You could also deploy a login sequence based on a two-factor login method. For example, you could create a login sequence based on RSA Security's RSA ACE/Agent for NMAS. RSA ACE/Agent for NMAS is a two-factor login method that requires users to enter both a Personal Identification Number (PIN) and either a token or a smart card. The modules from ActivCard and VASCO also enable two-factor login methods.

Regardless of the specific login method you deploy and whether that method is a single-factor or multifactor login method, users who successfully complete a login sequence are authenticated to NDS. Beyond this first layer of security, you then control users' access to information on your company's network in the same way you do now, that is, through Access Control Lists (ACLs).

Records
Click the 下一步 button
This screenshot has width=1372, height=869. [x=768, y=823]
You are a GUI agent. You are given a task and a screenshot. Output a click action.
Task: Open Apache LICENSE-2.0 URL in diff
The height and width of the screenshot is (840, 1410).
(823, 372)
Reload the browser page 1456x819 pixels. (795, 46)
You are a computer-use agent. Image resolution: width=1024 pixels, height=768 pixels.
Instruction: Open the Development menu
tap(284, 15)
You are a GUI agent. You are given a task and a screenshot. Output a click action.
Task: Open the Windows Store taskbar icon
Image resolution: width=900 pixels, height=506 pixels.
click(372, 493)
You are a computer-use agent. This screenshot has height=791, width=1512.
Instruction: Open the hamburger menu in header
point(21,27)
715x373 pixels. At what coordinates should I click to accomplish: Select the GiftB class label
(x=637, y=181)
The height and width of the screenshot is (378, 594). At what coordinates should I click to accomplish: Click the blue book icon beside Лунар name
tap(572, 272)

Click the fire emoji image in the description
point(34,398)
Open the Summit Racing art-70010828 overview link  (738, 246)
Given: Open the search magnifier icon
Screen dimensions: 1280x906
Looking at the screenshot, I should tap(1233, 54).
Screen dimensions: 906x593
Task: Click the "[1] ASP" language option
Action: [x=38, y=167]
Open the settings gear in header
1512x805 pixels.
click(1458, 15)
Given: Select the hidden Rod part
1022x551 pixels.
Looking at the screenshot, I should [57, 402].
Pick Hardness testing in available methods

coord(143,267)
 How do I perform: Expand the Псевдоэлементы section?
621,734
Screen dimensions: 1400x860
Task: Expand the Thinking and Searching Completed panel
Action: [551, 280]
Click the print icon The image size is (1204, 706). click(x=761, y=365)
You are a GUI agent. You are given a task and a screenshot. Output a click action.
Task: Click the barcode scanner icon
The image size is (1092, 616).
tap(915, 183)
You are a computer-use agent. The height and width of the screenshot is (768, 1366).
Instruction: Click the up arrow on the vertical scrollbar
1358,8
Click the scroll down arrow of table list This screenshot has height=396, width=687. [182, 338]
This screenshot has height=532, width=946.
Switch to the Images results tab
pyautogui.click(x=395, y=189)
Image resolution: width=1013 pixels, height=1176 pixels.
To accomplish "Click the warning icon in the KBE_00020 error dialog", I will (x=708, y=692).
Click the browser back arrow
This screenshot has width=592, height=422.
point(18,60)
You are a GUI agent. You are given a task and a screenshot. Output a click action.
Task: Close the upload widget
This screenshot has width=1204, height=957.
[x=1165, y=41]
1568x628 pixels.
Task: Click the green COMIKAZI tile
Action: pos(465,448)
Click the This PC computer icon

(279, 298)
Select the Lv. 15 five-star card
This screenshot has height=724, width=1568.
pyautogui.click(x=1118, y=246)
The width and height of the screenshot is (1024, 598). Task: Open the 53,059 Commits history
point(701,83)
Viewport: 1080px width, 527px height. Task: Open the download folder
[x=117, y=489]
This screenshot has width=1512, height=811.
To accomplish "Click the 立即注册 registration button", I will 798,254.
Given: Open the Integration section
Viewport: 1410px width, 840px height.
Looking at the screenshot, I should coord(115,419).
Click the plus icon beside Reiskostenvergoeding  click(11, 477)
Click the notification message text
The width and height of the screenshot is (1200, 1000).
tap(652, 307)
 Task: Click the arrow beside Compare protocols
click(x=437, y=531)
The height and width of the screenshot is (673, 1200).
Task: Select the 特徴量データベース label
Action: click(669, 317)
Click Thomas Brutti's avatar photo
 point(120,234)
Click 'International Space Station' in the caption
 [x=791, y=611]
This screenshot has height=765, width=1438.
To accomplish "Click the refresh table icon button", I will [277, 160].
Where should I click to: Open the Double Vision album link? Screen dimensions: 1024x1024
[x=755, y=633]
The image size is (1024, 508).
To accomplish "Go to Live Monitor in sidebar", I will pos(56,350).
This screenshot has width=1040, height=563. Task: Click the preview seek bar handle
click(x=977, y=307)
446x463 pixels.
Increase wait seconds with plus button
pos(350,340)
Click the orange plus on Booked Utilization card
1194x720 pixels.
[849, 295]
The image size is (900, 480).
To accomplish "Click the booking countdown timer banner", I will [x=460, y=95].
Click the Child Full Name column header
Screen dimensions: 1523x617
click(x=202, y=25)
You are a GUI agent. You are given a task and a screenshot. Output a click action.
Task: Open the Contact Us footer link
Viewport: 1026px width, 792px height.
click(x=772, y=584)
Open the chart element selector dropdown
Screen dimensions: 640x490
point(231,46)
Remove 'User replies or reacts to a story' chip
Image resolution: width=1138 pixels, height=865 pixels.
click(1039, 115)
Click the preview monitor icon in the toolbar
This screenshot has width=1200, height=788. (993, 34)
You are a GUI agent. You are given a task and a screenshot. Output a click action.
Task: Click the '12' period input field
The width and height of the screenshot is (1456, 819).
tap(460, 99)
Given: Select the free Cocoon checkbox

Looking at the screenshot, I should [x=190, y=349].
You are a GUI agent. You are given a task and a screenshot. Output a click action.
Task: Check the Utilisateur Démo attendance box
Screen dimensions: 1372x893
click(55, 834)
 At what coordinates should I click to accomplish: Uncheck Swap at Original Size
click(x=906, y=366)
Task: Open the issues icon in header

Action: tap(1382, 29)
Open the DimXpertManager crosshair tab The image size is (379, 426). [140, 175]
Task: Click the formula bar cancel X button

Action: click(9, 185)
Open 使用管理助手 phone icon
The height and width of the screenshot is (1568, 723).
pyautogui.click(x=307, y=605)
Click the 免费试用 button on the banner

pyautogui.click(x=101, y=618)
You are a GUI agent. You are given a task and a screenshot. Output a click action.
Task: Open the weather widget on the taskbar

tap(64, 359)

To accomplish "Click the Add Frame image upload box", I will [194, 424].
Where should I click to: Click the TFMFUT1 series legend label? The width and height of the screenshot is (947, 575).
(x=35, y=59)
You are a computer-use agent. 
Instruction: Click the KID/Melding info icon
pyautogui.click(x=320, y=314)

**YOUR OBJECTIVE**
According to the text on login methods, what must users enter when using RSA ACE/Agent for NMAS?

**TASK RESPONSE**
Users must enter a Personal Identification Number (PIN) and either a token or a smart card.